“Pillole di legalità” e “Carezza alle coscienze” l’essenza della mattinata di oggi all’istituto Majorana di Milazzo che, in occasione della Giornata mondiale contro la violenza sulle donne, ha ospitato il capitano Andrea Maria Ortolani, Comandante della Compagnia dei Carabinieri di Milazzo, insieme al Luogotenente Antonio Gringeri. L’incontro ha assunto una duplice valenza per essere il primo in presenza, se pur con le dovute e rigorose misure di prevenzione e contenimento della diffusione del Covid, in Aula magna per una rappresentanza degli studenti del triennio e per altri in video collegamento, e per avere rappresentato un momento di riflessione e analisi di alto profilo e spessore su una tematica di stringente attualità.
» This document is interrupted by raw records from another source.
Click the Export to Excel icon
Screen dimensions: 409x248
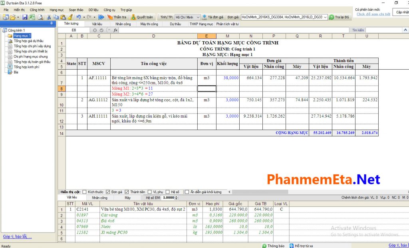tap(32, 17)
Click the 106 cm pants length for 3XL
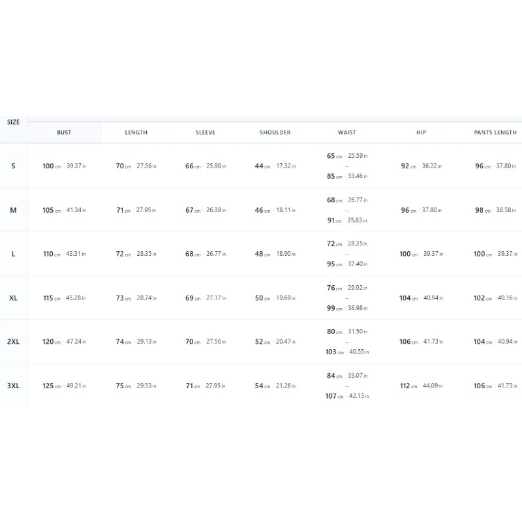This screenshot has height=522, width=522. click(x=483, y=386)
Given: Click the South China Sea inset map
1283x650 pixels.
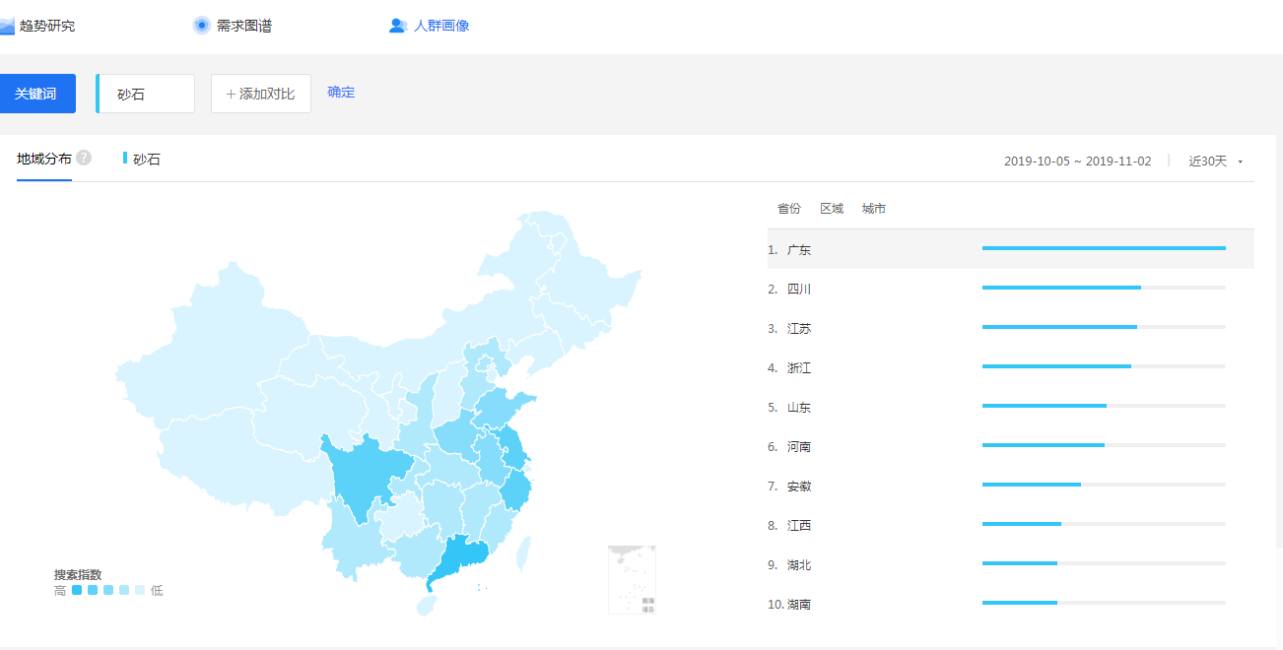Looking at the screenshot, I should [632, 580].
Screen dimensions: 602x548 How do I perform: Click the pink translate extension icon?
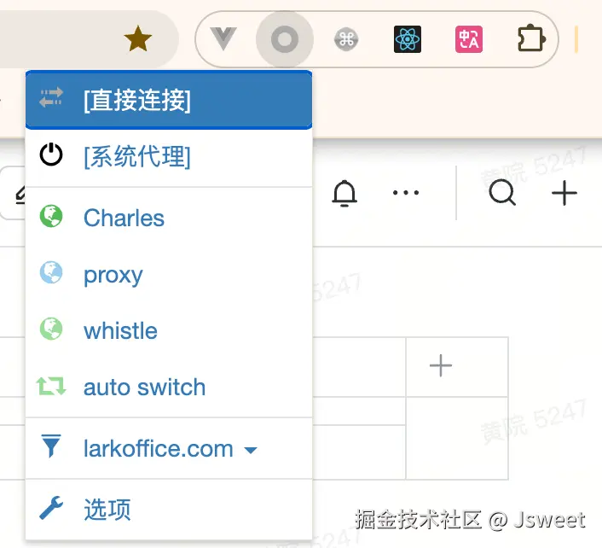(469, 39)
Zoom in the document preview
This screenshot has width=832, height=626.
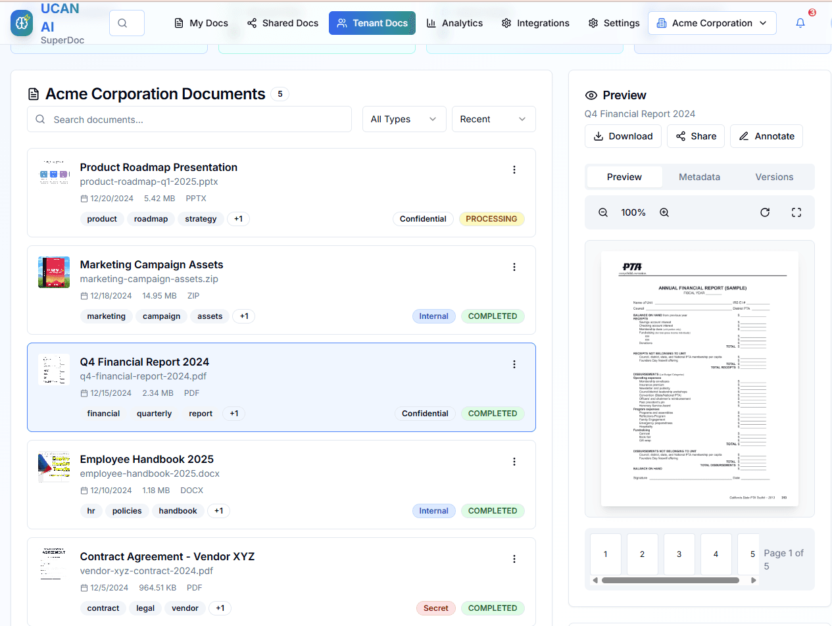pyautogui.click(x=664, y=212)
Il tema della violenza di genere ha assunto una rilevanza tale all’interno della società da essere ormai non più fenomeno emergenziale ma sistematico, costante. Promuovere la cultura del rispetto, dell’inclusione e della non violenza accompagna da sempre l’attività educativo-didattica dell’istituto mamertino e particolarmente in occasione della Giornata mondiale per l’eliminazione della violenza sulle donne si è voluto offrire ai propri studenti l’opportunità di dialogare e confrontarsi con le istituzioni del territorio.

Dopo i saluti del dirigente scolastico Stello Vadalà, entusiasta fautore di tutte quelle iniziative che risultano rilevanti nella crescita delle coscienze individuali e collettive e fondamentali nell’abbattere limiti nella formazione, gli studenti hanno potuto confrontarsi con il capitano Ortolani in un approfondimento ricco, competente, efficace e profondo sui temi della violenza di genere, sulla varietà della sua manifestazione, sulla necessità di “prevenire, perseguire, proteggere e attuare politiche integrate”, sulla esigenza di affidarsi con fiducia alle istituzioni, ai centri antiviolenza o alle associazioni specifiche. La disponibilità rassicurante e la cordialità del Capitano hanno premesso ai giovani presenti all’incontro di constatare l’importanza del dialogo con le istituzioni e del confronto dialettico per la costruzione del senso di giustizia sentito e nutrito nel tempo.

«Il problema non è l’uguaglianza – interviene il preside Vadalà – ma l’armonia nella coesistenza nel rispetto reciproco e nel riconoscimento della legittimità reciproca».